Author: Rafe A. McBeth, Kuancheng Wang, Ledi Wang 👨🔬
Affiliation: Department of Radiation Oncology, University of Pennsylvania, Georgia Institute of Technology, University of Pennsylvania 🌍
Purpose:
The integration of AI in clinical workflows presents unprecedented opportunities to enhance treatment quality in radiation oncology, yet it also demands innovative approaches to address the inherent complexity of clinical decision-making. Recent advancements in dose prediction have highlighted the potential of leveraging patient-specific anatomy, though the inherent tendency of deep learning models to converge toward average outcomes necessitates new strategies.

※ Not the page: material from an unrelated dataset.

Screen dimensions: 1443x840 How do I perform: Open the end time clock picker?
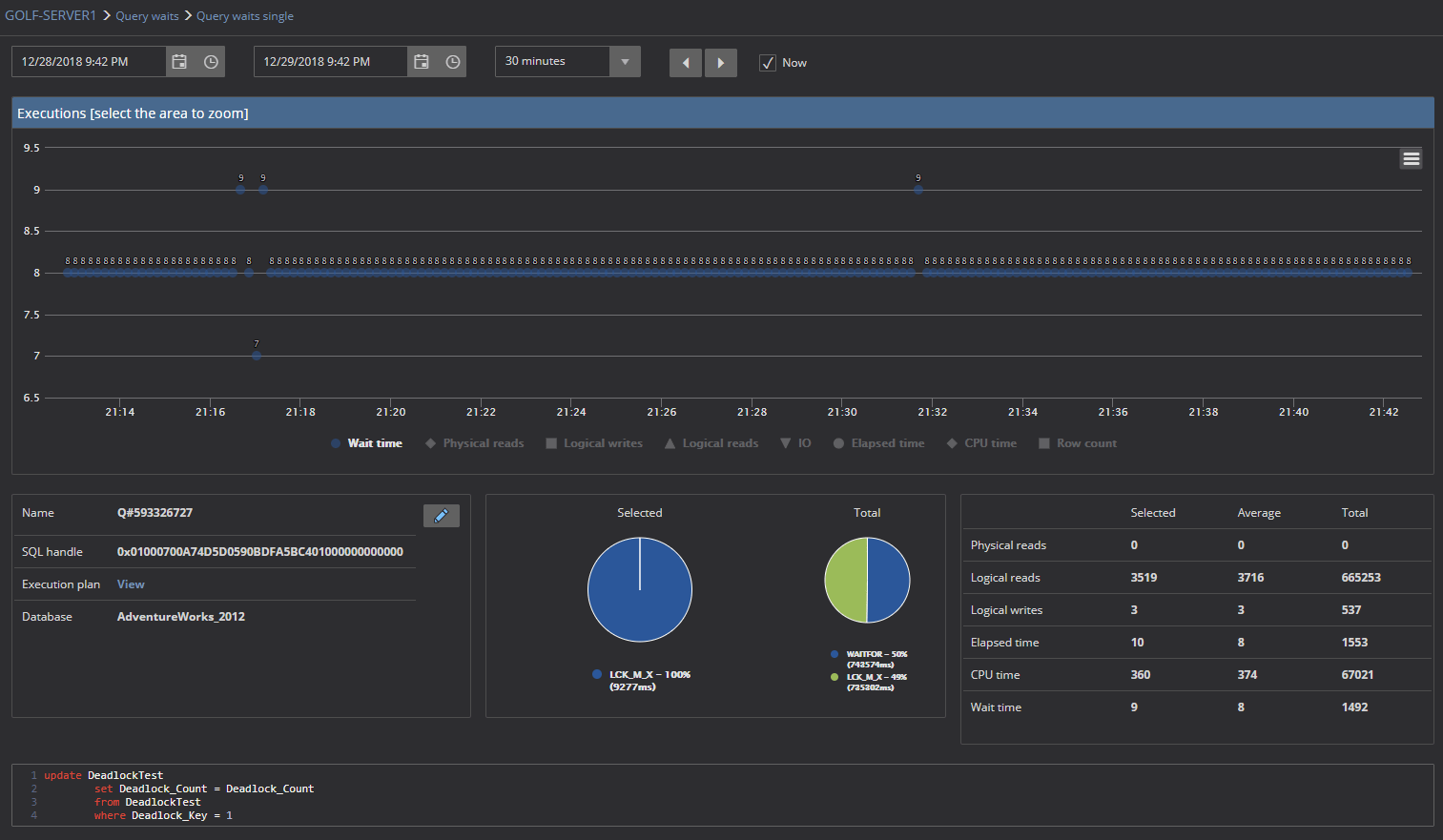pos(452,61)
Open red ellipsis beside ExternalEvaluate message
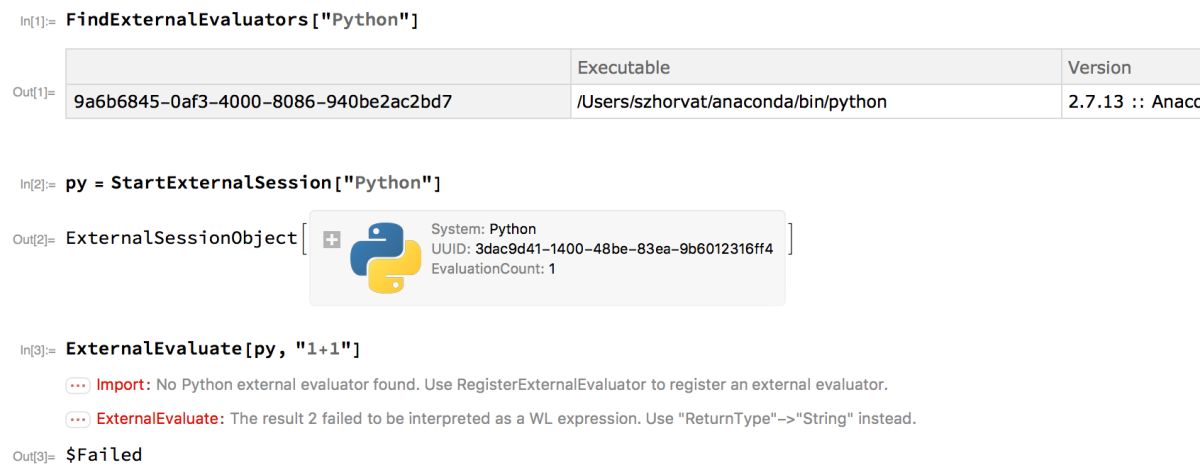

This work builds on those insights by establishing a robust framework that incorporates clinically relevant metrics to refine prediction quality to accelerated partial breast irradiation (APBI) cases.
Methods:
Using the linear piecewise scoring framework, we assigned normalized scores to each treatment plan across a variety of dose-volume histogram (DVH) metrics, including target coverage and organ-at-risk (OAR) sparing criteria. To evaluate the distribution of plan quality across patient cohort, we applied the scoring framework to a retrospective dataset of 550 APBI patients treated in our clinic. We developed a deep learning model based on the Hierarchically Dense U-Net (HD U-Net) to predict the 3D dose distribution for APBI patients.
Results:
Preliminary results demonstrate significant variation in scoring distributions across the patient cohort, highlighting both patient-specific challenges and systemic trends in planning quality. Furthermore, we developed and evaluated a dose prediction model trained on a baseline dataset and an iteratively refined dataset guided by our dynamic scoring framework. The retraining process results in higher predicted plan quality, demonstrating the effectiveness of the refinement approach.
Conclusion:
This adaptive approach not only underscores the potential of AI to dynamically evolve with clinical needs but also highlights the critical role of scoring functions in guiding model refinement and clinical adoption. By addressing the inherent challenges of integrating AI in radiation oncology, this work lays the groundwork for the next generation of intelligent, high-precision treatment planning tools, offering improved outcomes for both clinicians and patients.